By Ugorji Nwoke 17 Dec 2014 (updated 01 Jul 2019) /blog technology go-codec

How go-codec achieves its stellar performance

View articles in the go-codec series, source at http://github.com/ugorji/go

They say premature optimization is the root of all evil. I say some layers of the stack MUST be optimal. The layer that does marshalling of data MUST be optimal.

go-codec library supports code generation OR runtime reflection for its encoding and decoding. We will mostly discuss the runtime reflection in this article. It is easiest to compare this to other libraries.

Let’s look at some benchmark results

It is hard to do a good comparison, as they are only a few feature-rich libraries for each of these formats.
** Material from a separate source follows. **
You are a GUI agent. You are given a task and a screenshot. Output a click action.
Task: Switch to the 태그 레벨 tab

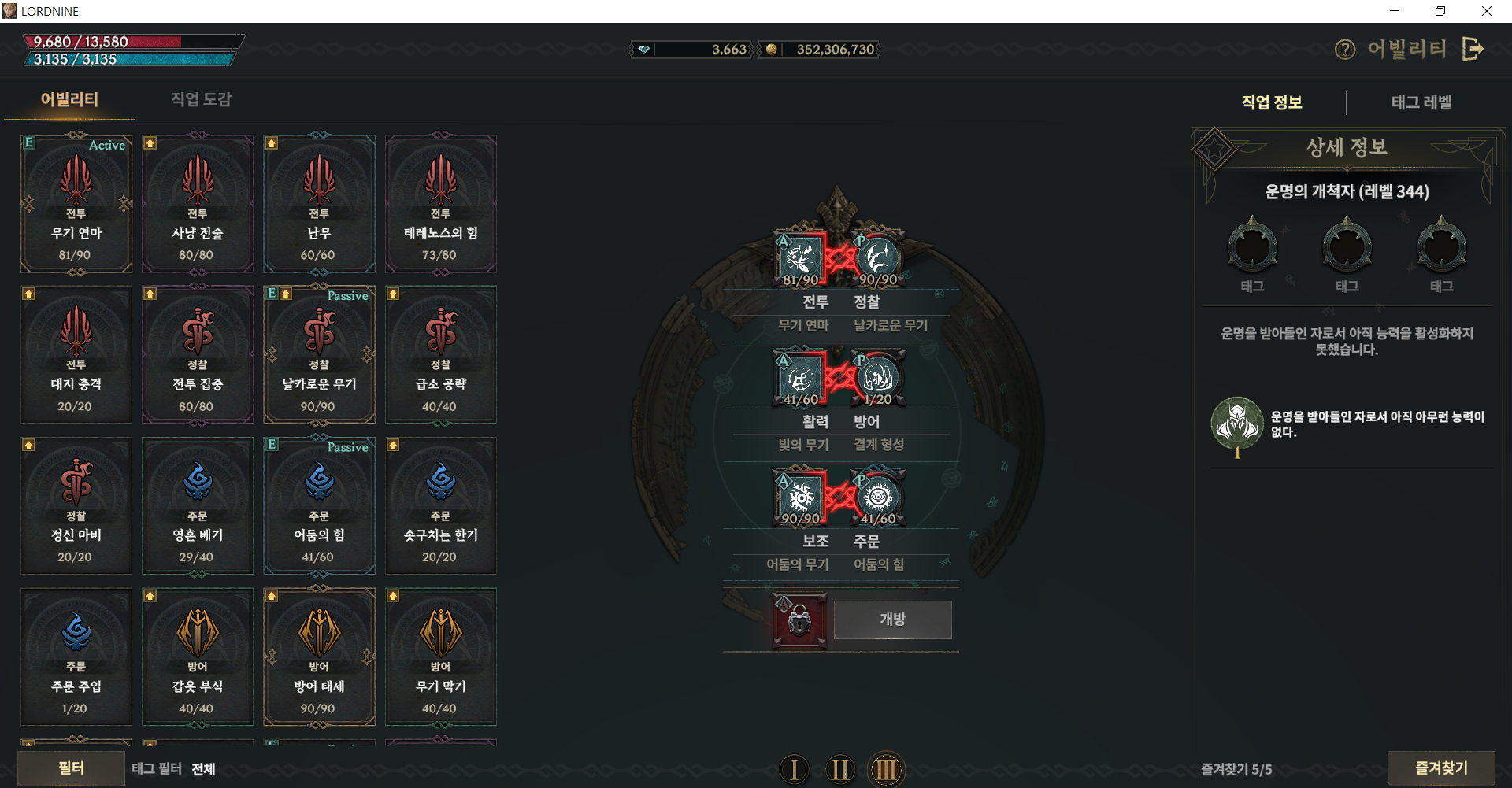click(x=1421, y=102)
In this sense, a feature-rich library must be able to encode/decode to/from any supported value e.g. map[string]string, struct{…}, interface{}.
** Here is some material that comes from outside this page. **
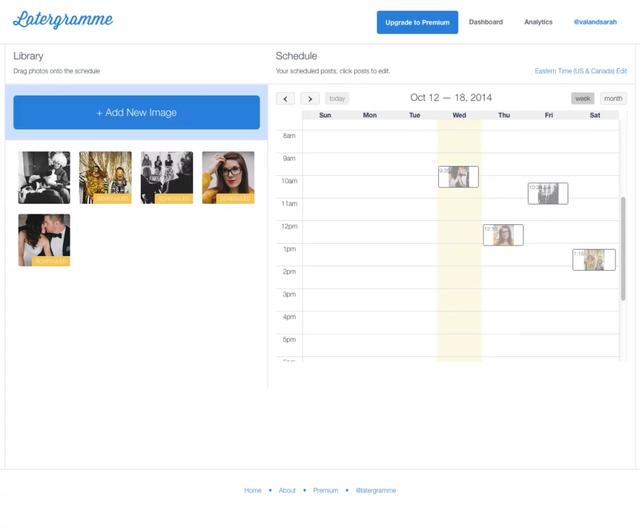The image size is (640, 531).
Task: Select the wedding couple kissing photo
Action: coord(44,239)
Surprisingly, only a few libraries fit that bill. go-codec provides Msgpack and Json above, while _StdJson is provided in the standard library and Bson is provided by mongodb/Gustavo. Msgpack is more efficient that bson, but that is the closest I could find in terms of peers. We can get a sense of the performance by comparing json to std_json, and comparing msgpack to bson.
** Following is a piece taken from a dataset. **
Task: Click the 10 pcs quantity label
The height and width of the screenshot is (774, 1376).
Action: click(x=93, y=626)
We start by showing some benchmark results using runtime reflection (with support for interfaces), which compare binary formats (go-codec msgpack vs bson) and text formats (go-codec json vs encoding/json).

Raw Data:

ENCODE
Benchmark__Json_______Encode-8         	    6051	    188551 ns/op	    3256 B/op	      44 allocs/op
Benchmark__Std_Json___Encode-8         	    5514	    218973 ns/op	   74474 B/op	     444 allocs/op

Benchmark__Msgpack____Encode-8         	   14095	     84318 ns/op	    3192 B/op	      44 allocs/op
Benchmark__Bson_______Encode-8         	    4936	    239069 ns/op	  222828 B/op	     364 allocs/op

DECODE
Benchmark__Json_______Decode-8         	    3105	    390624 ns/op	   89300 B/op	    1041 allocs/op
Benchmark__Std_Json___Decode-8         	    1365	    855218 ns/op	  138558 B/op	    3032 allocs/op

Benchmark__Msgpack____Decode-8         	    5866	    203320 ns/op	   67387 B/op	     913 allocs/op
Benchmark__Bson_______Decode-8         	    2582	    467415 ns/op	  183853 B/op	    4085 allocs/op

Let’s organize the results in a table form, using go-codec’s implementations as a baseline.

-	Baseline	Time	Memory	Allocations
Stdlib Json (encode)	Json (encode)	1.16 X	22.87 X	10.1 X
Stdlib Json (decode)	Json (decode)	2.18 X	1.55 X	2.9 X
Bson (encode)	Msgpack (encode)	2.83 X	69.8 X	8.2 X
Bson (decode)	Msgpack (decode)	2.30 X	2.7 X	4.47 X

The numbers are clear.

But how do we get such performance, when only depending on information available at runtime to encode/decode?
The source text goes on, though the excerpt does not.